Alternatively, the O.R. Tambo International Airport situated approximately 32 kilometres (19.9 mi) east of Randburg on the East Rand has a wider variety of scheduled flights to other domestic destinations in South Africa, regional destinations in Africa and intercontinental destinations in Asia, Australia, Europe, North America and South America.

=== Road Transport ===
The N1 national route (Western Bypass) is the sole freeway providing access to Randburg and connects the town with Roodepoort and Bloemfontein to the south and Midrand and Pretoria to the north. Randburg is connected to the N1 by the M5 (Beyers Naude Drive) and R512 (Malibongwe Drive). Two regional routes intersect Randburg including the northwesterly R512 (Malibongwe Drive) connecting to the Lanseria International Airport and Hartbeespoort and the northerly R564 (Northumberland Avenue; Witkoppen Road) to Sandton and Roodepoort.

There are also a number of metropolitan routes within the Greater Johannesburg metropolitan region that serve Randburg including the M5 (Beyers Naudé Drive) to Johannesburg and Muldersdrift, M6 (John Vorster Road; Ysterhout Drive; Hans Schoeman Street; Hill Street) to Roodepoort, M20 (Republic Road) to Johannesburg and Sandton and the M71 (Bram Fischer Drive) which runs as the main street of the CBD to Sandton.

==Sport==
- Randburg Astroturf is a field hockey stadium.

==Notable residents==
- Pastor Ray McCauley (born 1 October 1949) is the founder of the Rhema Family Church, one of the largest charismatic churches in South Africa. He established the church in Randburg, where it has grown into a major religious institution with a large congregation and significant impact on the South African Christian community. Pastor McCauley is also known for his involvement in various social and political initiatives, advocating for moral and spiritual values in the public sphere.

- Gift Ngoepe: Mpho Gift Ngoepe is a South African baseball player who became the first African-born player to compete in Major League Baseball (MLB) in the United States. He has played for the Pittsburgh Pirates and Toronto Blue Jays.

- Michael Morton: A professional footballer, Morton played as a midfielder for several top clubs in the Premiership, including Orlando Pirates and AmaZulu.

- Mariella Venter: An accomplished swimmer, Mariella Venter has represented South Africa in various international competitions. She specializes in backstroke events and has been a strong competitor in the African Games and Commonwealth Games.

- Charles Elwes: A distinguished British rower who achieved national prominence as a schoolboy by competing in junior world championships.
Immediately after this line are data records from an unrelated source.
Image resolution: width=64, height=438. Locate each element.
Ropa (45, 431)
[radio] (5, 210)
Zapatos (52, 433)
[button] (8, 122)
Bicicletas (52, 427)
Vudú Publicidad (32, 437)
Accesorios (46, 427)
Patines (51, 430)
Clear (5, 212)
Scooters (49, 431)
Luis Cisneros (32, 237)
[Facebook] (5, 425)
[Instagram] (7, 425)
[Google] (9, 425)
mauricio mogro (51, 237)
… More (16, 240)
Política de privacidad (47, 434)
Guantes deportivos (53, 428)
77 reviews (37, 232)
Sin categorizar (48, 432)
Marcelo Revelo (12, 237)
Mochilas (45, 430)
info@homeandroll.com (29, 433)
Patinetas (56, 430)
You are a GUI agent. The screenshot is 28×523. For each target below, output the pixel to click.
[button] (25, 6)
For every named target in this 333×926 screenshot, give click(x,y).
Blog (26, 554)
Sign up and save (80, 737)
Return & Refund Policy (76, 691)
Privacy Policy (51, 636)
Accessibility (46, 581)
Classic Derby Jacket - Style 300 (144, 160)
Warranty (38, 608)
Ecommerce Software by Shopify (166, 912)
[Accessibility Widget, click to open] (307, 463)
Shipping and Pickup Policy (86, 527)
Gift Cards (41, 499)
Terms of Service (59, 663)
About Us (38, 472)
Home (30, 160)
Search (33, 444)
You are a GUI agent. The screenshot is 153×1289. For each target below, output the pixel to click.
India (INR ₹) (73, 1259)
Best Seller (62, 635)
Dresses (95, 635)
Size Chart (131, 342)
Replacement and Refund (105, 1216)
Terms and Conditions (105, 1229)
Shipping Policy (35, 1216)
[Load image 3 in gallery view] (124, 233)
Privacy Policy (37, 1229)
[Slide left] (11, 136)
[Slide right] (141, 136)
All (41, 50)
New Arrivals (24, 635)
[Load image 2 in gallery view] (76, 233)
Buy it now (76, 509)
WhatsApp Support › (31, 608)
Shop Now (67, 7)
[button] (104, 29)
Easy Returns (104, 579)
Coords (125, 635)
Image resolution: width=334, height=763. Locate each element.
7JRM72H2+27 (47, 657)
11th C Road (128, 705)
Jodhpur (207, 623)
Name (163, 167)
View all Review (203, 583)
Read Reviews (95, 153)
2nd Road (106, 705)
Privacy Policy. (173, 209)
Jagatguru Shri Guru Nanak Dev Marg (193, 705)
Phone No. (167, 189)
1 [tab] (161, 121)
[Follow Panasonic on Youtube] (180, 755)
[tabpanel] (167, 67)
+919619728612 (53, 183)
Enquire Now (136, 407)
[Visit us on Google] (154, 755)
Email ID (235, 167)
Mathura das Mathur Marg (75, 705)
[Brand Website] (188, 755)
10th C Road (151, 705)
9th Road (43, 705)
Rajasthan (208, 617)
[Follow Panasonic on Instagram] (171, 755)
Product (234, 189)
He won silver in the junior coxed four in 2014 and repeated the feat in the coxless four in 2015. Transitioning to the under-23 level, Elwes secured silver in 2017 and 2018 and gold in 2019. His senior career highlights include a bronze medal at the Tokyo 2020 Olympics, gold at the European Rowing Championships, and victories at the World Rowing Cups. Elwes also won gold at the 2022 World Rowing Championships and followed with another gold in 2023. He further cemented his legacy by winning gold at the 2024 Summer Olympics.